## THE TASK
How would you render this sentence from the passage on machine learning research in Spanish: "The statistical machine learning approach is useful for dealing with data that is noisy and can only be observed incompletely."?

## SOURCE PASSAGE
>>>>

Data mining technology and prediction and inference technology capable of analyzing the multitude of data in the world and present useful information will be helpful not only for making business decisions, but also in daily situtations. The statistical machine learning approach is useful for dealing with data that is noisy and can only be observed incompletely.
We are conducting research on a variety of topics. These include technology for asynchronously learning and inferring from distributed and accumulated statistically biased data, technology for learning and searching for optimal solutions for events that are difficult to model, learning technology that accounts for causal relationships, technology for learning and inference models with complicated structures in a realistic time for calculation, and technology for efficiently searching for partial data related to user interests and queries.
Advances in deep learning technology have made it possible to build high precision machine learning models for tasks that can collect high-quality and comprehensive data on a large scale, such as voice recognition and image recognition. Many types of data are difficult to comprehensively collect or collect then comprehensively analyze, including medical data, abnormality data, and data collected by various businesses. We are researching and developing algorithms that realize learning and inference and data analysis from statistically biased incomplete observation data with high precision and in practical calculation time in various situations where comprehensive large-scale data cannot be used.

<<<<

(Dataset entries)
>>>>

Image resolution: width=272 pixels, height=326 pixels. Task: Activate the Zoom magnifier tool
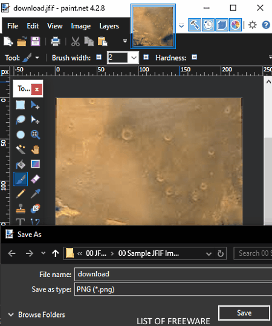pos(35,134)
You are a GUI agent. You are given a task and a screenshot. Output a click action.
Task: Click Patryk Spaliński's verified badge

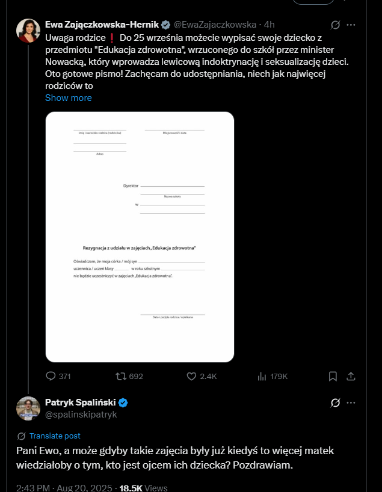pyautogui.click(x=123, y=402)
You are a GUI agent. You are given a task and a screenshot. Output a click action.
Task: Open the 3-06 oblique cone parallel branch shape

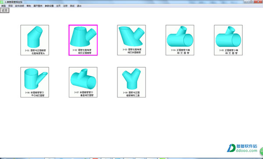[35, 82]
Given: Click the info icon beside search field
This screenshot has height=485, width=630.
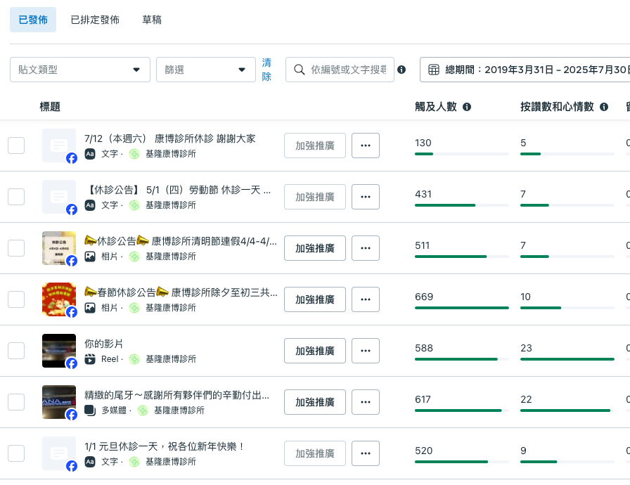Looking at the screenshot, I should pos(401,70).
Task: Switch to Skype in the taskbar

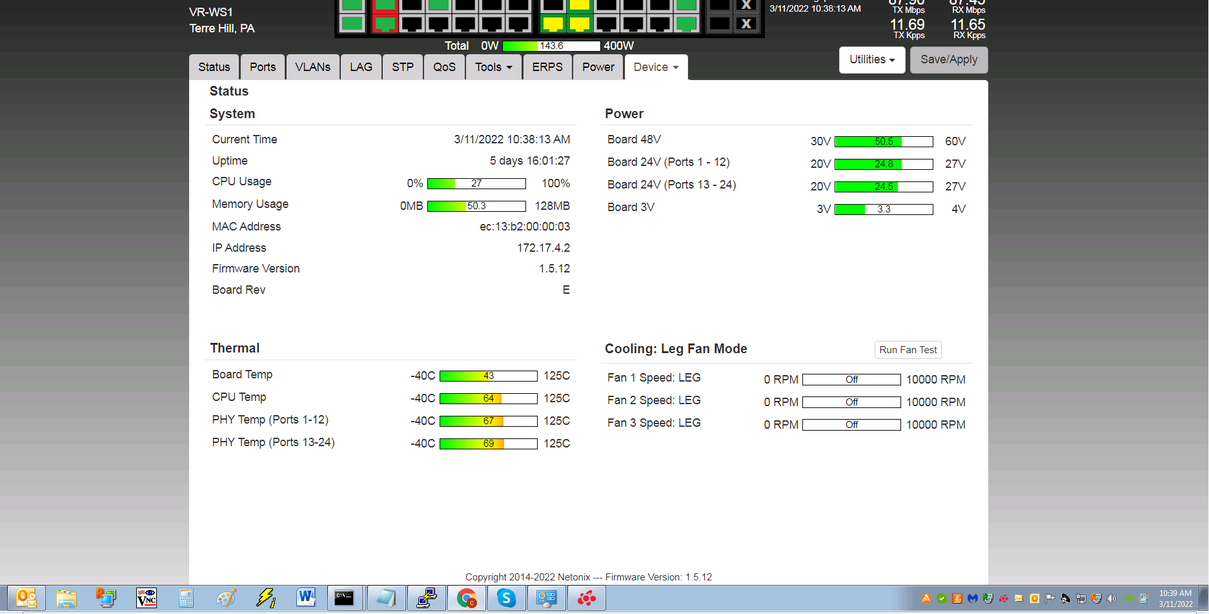Action: coord(506,599)
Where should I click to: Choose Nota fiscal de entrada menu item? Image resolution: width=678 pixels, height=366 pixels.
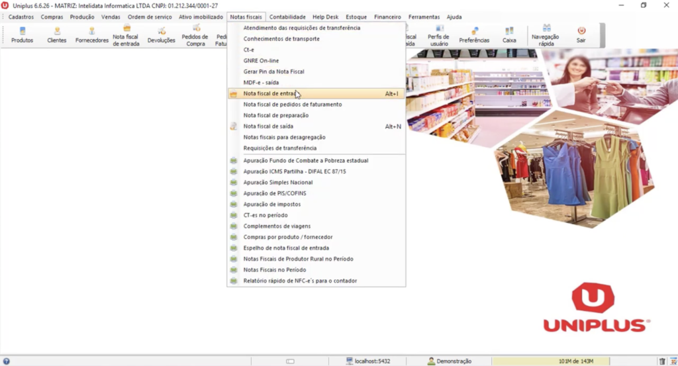tap(269, 94)

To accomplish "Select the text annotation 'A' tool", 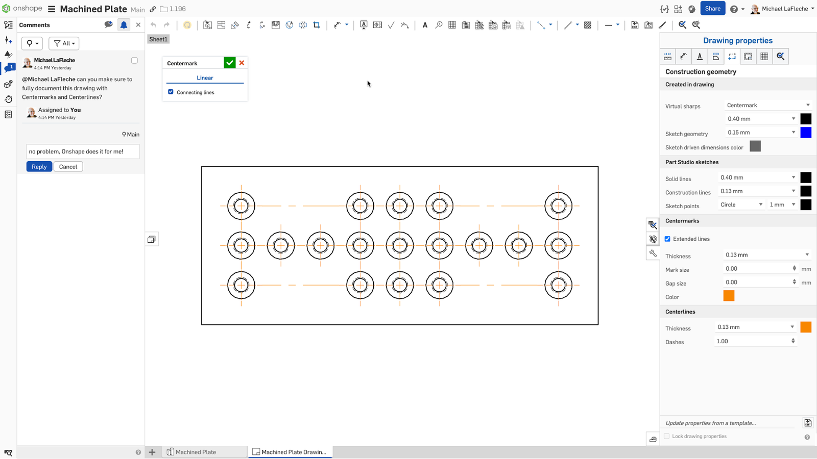I will point(425,25).
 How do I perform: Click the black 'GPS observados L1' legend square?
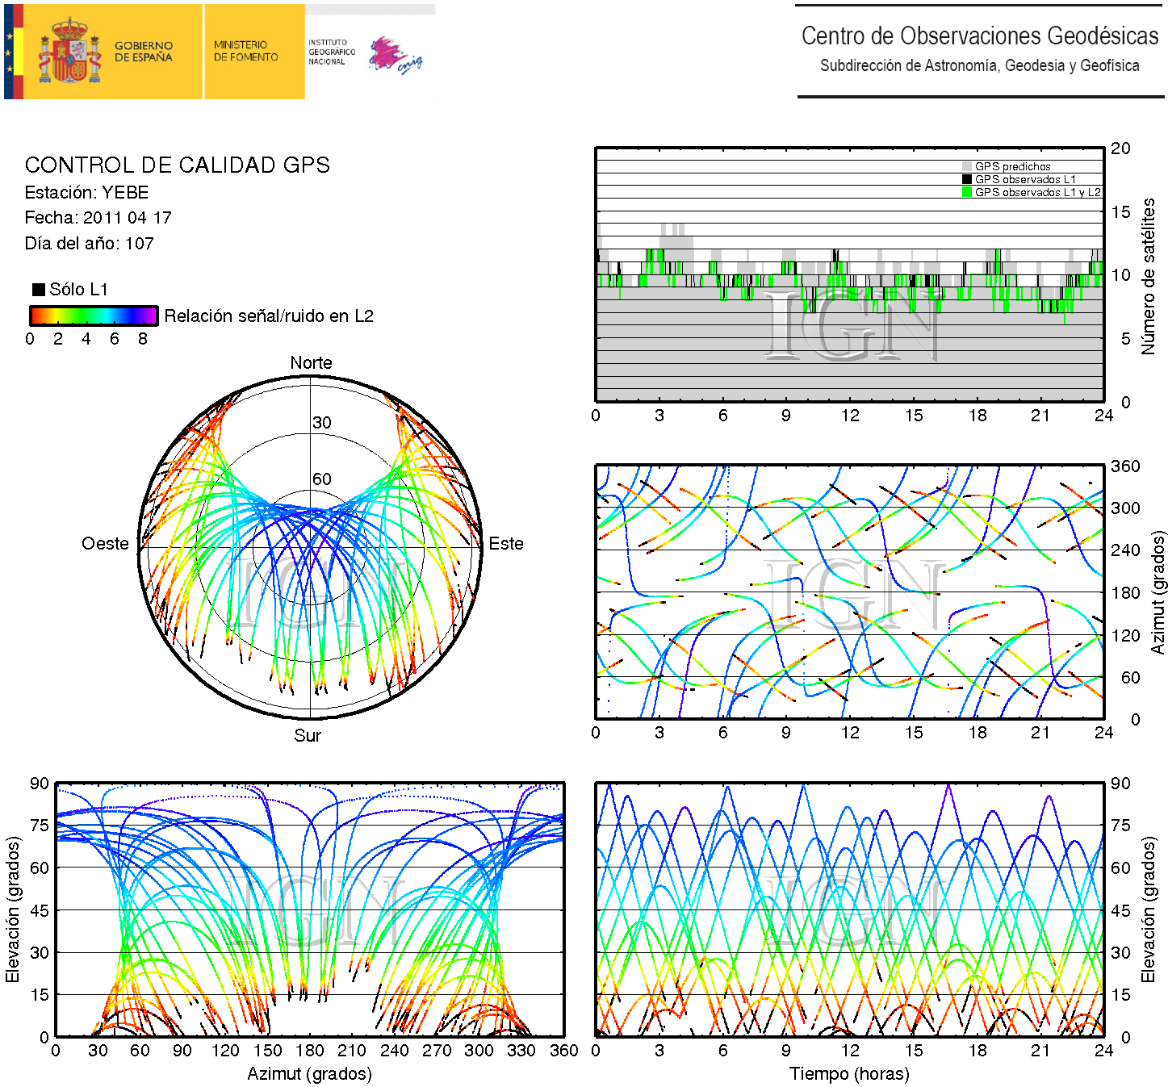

<<<<

## TASK SOLUTION
El enfoque de aprendizaje automático estadístico es útil para tratar datos que contienen ruido y que solo pueden observarse de forma incompleta.